26 octobre 2016

Michel Onfray : Cosmos

        
       Acheté et parcouru Cosmos. Une ontologie matérialiste, de Michel Onfray. Bien que divergeant radicalement de toutes ses conceptions fondamentales, j’éprouve une certaine sympathie pour Michel Onfray. Il défend son matérialisme intransigeant avec probité, et il y a dans son parcours de fils des classes modestes fondant l’Université populaire de Caen et conspuant sans relâche l’hypocrisie des élites parisiennes une indéniable cohérence. Son antichristianisme primaire est souvent caricatural, ainsi que sa vision binaire de la philosophie qui le fait passer à côté de tout un pan de la pensée humaine, mais c’est un tribun de la plèbe, têtu et besogneux, comme on en voyait jadis, à l’époque où l’on prenait encore les choses intellectuelles au sérieux. Mais ce n’est pas sur le plan des idées que ce Cosmos me met un peu mal à l’aise.
       Cosmos est le premier volume d’une « Brève encyclopédie du monde » qui est appelée à compter encore deux volumes supplémentaires (intitulés respectivement Décadence et Sagesse). Cosmos fait sept cents pages. En partant sur les mêmes bases, l’ensemble devrait avoisiner les deux mille cent pages. Michel Onfray a rédigé, d’après sa bibliographie, pas moins de quatre-vingts ouvrages. En comptant, selon une fourchette basse, trois cents pages par ouvrage, Michel Onfray aurait donc écrit pas moins de vingt-quatre mille pages (et sans doute le double) dans sa carrière. Il me semble que rien n’est plus éloigné du génie français que cette propension à la profusion, que l’on trouve également chez un Yann Moix, auteur de Naissance, prix Renaudot 2013, mille quatre cent vingt-sept pages. Tout l’effort du classicisme français, ce fruit le plus subtil et le plus parfait de l’intelligence humaine, a tendu dans le sens contraire, vers toujours plus de concision et de limpidité. Et cela vient de loin, des lettres grecques et latines, d’un certain idéal d’harmonie et de maîtrise de ses forces tel que l’Antiquité nous l’a transmis. Si je devais citer les trois plus éminents représentants de cette école classique française, je dirais qu’il s’agit de Jean Racine, de Voltaire et d’André Gide. Combien de temps faut-il pour lire une pièce de Racine, un conte de Voltaire ou un récit de Gide ? Quelques dizaines de minutes, quelques heures tout au plus. Et pourtant tout est dit, l’intelligibilité du monde et des rapports humains y est totale, avec juste ce qu’il faut de blanc et de silence pour laisser à l’imagination du lecteur la liberté de se déployer. Ah ! antique Muse française, fille de la douce Vénus et de la sévère Minerve, n’entendrons-nous jamais plus tes graves et mélodieux accords retentir sur la lyre du bon goût français ?

7 octobre 2016

L'origine du sacrifice


       ...Car ce qui est né est assuré de mourir et ce qui est mort, sûr de naître...

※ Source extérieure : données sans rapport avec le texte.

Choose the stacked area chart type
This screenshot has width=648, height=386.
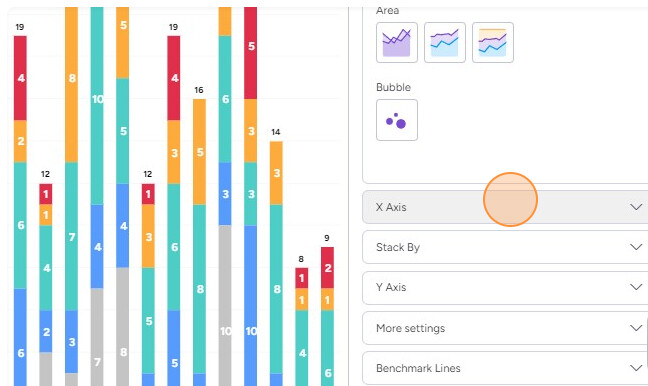coord(445,43)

       Bhagavad-Gîtâ, II, 27.

       Le sacrifice est le fondement éternel de l’univers, du monde visible et invisible. Tel est l’enseignement de toutes les sagesses traditionnelles, telle est la vérité ancestrale dont témoignent les pratiques rituelles de tous les peuples, sur tous les continents et à toutes les époques, sauf à la nôtre. Il convient donc de s’interroger une fois de plus sur les vertus de ce rite, et plus précisément sur la cause de ce pouvoir sans équivalent qui réside dans l’acte sacrificiel. Quelques observations d’ordre métaphysico-psychologique pourront n’être pas inutiles ici.
       1. La conscience de l’homme est telle que le spectacle présent abolit dans son esprit tout le passé et tout l’avenir, et que la différence entre le sujet et l’objet s’estompe complètement. Concrètement, cela signifie que l’on ressent ce que ressentent ceux que l’on observe, indépendamment de tout le reste. Dans le sacrifice, il n’y a donc pas de différence entre le spectateur et la victime.
       2. Toute accumulation d’être aboutit à la destruction et à la dégénérescence. Au contraire, tout néant d’être génère une création, une manifestation de la vie sous sa forme la plus spontanée.
       Par conséquent : La manière la plus naturelle et la plus efficace de générer l’essence de la vie dans ce qu’elle a de plus authentique est de procéder à une destruction d’être. Les forces latentes et cloisonnées dans une forme définie sont libérées, rendues à la pure liberté originelle de l’existence. Tous ceux qui assistent à cette destruction profitent de cette génération du pur flux vital, sans subir de dommages, puisque sujet et objet sont confondus dans la représentation, mais distincts sur le plan matériel.
        Il résulte de ceci que, conformément à tous les enseignements traditionnels, seul le sacrifice permet à la vie de progresser et de se renouveler, seul le sacrifice rend l’existence vivable. La tâche première des esprits éclairés, en ce commencement de millénaire, sera donc de tout mettre en œuvre pour restaurer d’abord l’idée, puis la pratique du sacrifice.
        Nota bene : L’auteur de cet article ne cautionne nullement une forme matérielle de sacrifice et fait observer que des sacrifices sont offerts tous les jours sur les autels de notre pays sans que l’immolation d’une victime animale soit pour autant nécessaire.